Northern turns spotlight on women working in rail industry to celebrate International Women's Day
In just three years – between 2017 and 2020, the number of women working for Northern has increased by 33 per cent and more than 1200 are now employed in a variety of roles across the business.
To celebrate International Women’s Day, Northern is turning the spotlight on the women who work for one of the UK’s biggest train operators.
Lou Mather – HR Business Partner and Equality Diversity and Inclusion Manager
As a driving force behind Northern’s equality, diversity and inclusion (EDI) policies Lou Mather knows how important it is to have a diverse workforce that represents the communities the rail operator serves.
And Lou is helping find more innovative ways to do this – including a new way of recruiting which will help stop unconscious bias.
Lou said: “Everyone has unconscious bias, it's just the way we are as humans. We want to ensure women, and everyone else, have a fair experience during the hiring process – so we are going to start blind recruitment later this year.
“This basically means redacting information such as gender, ethnicity and age on a CV - before it goes to shortlisting - that could give away someone’s background.”
Speaking from personal experience Lou says Northern is a great place to work.
“You’re given the flexibility and autonomy to do your role, the EDI agenda isn’t just a piece of paper.
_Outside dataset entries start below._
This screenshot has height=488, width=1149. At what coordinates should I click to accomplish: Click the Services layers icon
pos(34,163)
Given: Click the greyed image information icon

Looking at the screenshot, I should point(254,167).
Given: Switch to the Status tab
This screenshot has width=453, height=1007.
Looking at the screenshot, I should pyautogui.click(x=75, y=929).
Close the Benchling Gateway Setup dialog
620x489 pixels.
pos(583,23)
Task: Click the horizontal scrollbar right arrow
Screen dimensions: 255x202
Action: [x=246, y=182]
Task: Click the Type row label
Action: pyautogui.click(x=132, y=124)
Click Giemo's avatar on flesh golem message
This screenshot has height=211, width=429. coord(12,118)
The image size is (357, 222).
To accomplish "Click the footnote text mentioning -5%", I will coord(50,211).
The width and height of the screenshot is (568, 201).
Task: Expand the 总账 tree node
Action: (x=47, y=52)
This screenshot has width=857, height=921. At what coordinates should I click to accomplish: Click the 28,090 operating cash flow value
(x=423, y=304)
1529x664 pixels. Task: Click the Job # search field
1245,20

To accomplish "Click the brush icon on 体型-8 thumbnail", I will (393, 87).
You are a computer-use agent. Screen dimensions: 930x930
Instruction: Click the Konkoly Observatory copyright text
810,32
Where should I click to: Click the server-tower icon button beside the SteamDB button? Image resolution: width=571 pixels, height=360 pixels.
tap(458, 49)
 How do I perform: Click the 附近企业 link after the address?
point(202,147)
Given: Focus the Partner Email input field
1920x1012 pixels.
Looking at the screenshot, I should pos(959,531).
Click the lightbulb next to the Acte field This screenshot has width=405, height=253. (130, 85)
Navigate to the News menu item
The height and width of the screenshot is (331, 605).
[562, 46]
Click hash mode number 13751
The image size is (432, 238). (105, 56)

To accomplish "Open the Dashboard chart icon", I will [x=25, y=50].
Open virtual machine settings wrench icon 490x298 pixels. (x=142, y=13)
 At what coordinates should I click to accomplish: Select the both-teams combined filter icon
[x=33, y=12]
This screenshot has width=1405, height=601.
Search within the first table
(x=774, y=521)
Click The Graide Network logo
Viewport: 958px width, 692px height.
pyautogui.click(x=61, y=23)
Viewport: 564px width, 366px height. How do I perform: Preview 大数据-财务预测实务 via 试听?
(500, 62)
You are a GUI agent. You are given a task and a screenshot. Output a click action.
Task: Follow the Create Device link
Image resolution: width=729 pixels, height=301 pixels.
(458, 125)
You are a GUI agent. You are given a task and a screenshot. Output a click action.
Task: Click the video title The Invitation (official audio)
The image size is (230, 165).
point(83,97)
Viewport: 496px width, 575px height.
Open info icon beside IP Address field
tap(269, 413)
It is under constant review and is a huge priority,” she said.
“And we’re also engaging our colleagues with issues such as male mental and physical health, which are important topics we need to support our colleagues with.
“There’s something for everyone, no matter who you are.”
Claire Rowland – Head of Sales & Marketing
As a newcomer to the rail industry, after working in hospitality and retail, Claire joined Northern as head of sales and marketing in November 2020 and says it has been a welcoming environment.
“To say that the rail industry is historically an industry dominated by men is true, but I think the keyword there is historically,” she says.
“At Northern there is a genuine desire and drive to be more inclusive – they are taking decisive action to tackle gender imbalances.
I’d advise women to not make assumptions and follow opportunities with an open mind – things are changing. Work hard and make sure to ask for what you want.”
“The more internally diverse and inclusive we are, the more customer centric and relevant we will become. We need great people from different backgrounds and experiences driving ideas and innovation – it’s not only about being the best representation of an ethical company, but it’s also important for business success.”
She said being interviewed by women in senior roles at Northern was a key part of encouraging her to take the leap to work for the rail operator.
“It helped me to see things from their perspective and it gave me confidence to know I’d be working closely with likeminded people, with similar values, where gender is not a barrier to progression.”
Julia Wraithmell – Head of Transpennine Route Upgrade Service Performance
Aged just 16 when she joined British Rail, Julia thought the job would give her the opportunity to explore the industry and decide what she wanted to do in her working life.
But 34 years later, she’s still working for in the rail industry.
She said: “I wanted to join somewhere that would let me have a career and let me be me.
“I’ve been fortunate enough to work in lots of different roles – ranging from a number of operational roles to leading the engineering team at Neville Hill depot.”
Julia is now heading up performance on the Transpennine route upgrade after moving from Head of On-time performance within Northern.
“I was often the only women in the room, but I never felt that it mattered.
“Respect has always been mutual, and I think that’s a good mindset to have.
“The business has always been accommodating, I am a mother and flexible working arrangements are available for everyone, although I have never needed to apply, the business has always been accommodating if I needed time for my daughter.”
Over the years, Julia has seen changes in the industry, with more women taking charge.
“There’s more women in senior roles now, when I first joined, they mainly did clerical work or cleaning and when I worked at Neville Hill depot, we only had one female engineer,” she said.
“If I was to give advice to anyone wanting to work in the rail industry, I’d say don’t doubt your own abilities. I think we are our own worst enemies. If an opportunity comes your way, say yes and worry about how you are going to do it afterwards, there is always someone to support you and we always succeed.”
“But regardless of gender, this is a good industry to work in. Everyone is welcome, and opportunities are available to everyone – why would you not join us.”
Demonstrating its commitment to diversity and inclusion, Northern runs a range of employee inclusion groups, boasts a 250 strong employee engagement group, and runs an extensive equality, diversity and inclusion events calendar.